Easy as 1-2-3? Can 'citizen developers' do what it takes?
Ann All coined the term BYOA, or "build your own app," to describe the phenomenon.
This kind of thinking is leaching into the mainstream, as evidenced by a new BBC report by Fiona Graham which speculates that we are entering the era of BYOA:
"Creating apps - something that is done only by those initiated into the secret languages of computer software, the developers. Or is it? If you're putting together something on the scale of Adobe Photoshop from the bottom up, well, yes. But for the slightly less ambitious, there's a growing number of platforms that allow 'citizen developers' to put together business process applications tailored to their own way of working. And you don't need a line of code to do it."

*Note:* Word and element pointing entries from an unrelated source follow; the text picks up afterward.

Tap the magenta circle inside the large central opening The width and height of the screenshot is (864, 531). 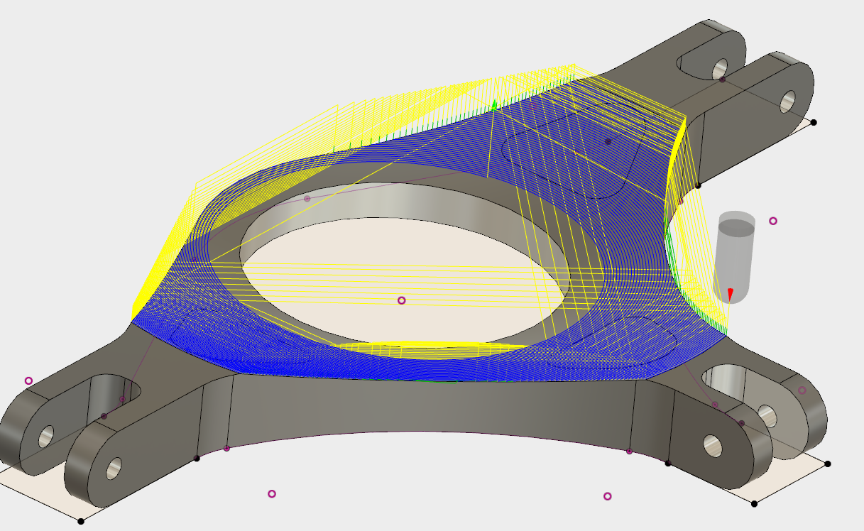[401, 300]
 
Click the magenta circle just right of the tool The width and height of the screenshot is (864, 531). [773, 221]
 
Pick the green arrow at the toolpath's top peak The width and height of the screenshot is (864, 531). [495, 105]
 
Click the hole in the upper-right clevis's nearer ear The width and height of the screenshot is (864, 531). [720, 68]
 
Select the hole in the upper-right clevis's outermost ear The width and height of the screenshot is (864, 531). [787, 102]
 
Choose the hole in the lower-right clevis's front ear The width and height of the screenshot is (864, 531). [711, 444]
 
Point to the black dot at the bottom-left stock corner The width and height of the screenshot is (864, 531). [81, 521]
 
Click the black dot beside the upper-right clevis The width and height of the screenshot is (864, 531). [814, 122]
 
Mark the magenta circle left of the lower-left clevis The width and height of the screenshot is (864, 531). [28, 381]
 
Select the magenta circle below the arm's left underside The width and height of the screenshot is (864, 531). [271, 493]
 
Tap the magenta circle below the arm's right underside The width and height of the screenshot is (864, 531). [607, 496]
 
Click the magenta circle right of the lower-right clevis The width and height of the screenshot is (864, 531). [802, 390]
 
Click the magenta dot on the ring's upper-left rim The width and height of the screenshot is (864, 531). [307, 199]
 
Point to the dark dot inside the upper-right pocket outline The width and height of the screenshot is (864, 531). [608, 141]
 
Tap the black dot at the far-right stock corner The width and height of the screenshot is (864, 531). [828, 464]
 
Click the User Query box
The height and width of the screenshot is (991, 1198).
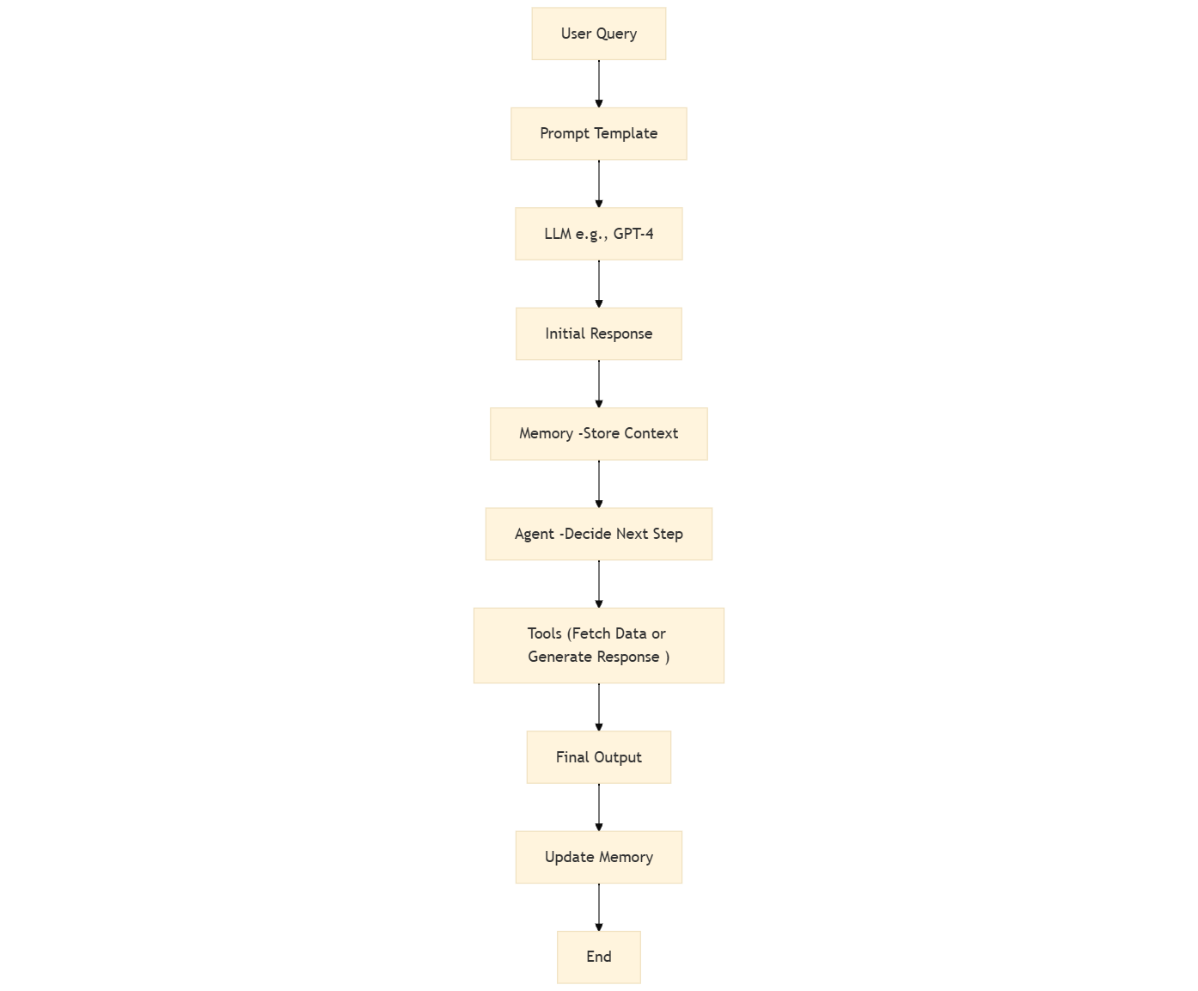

This is a question we need to put to members of the enterprise IT community: Is BBC's Graham on to something, or is this mainstream media pipe dreaming?
She cites the cloud-based offering of Podio, which is essentially an online work platform that lets end-users build their own apps from an online app store and manage various business process and manage projects centrally, with a built in social layer.
Salesforce's Tim Barker says we're seeing more what he calls "citizen developers." But citizen developers have been around since PCs first became popular, he adds -- users have building building their own front-end apps for some time through the likes of Excel or Access. The difference now is mobile technologies and social media are putting new, easy-to-use tools into the hands of all end-users.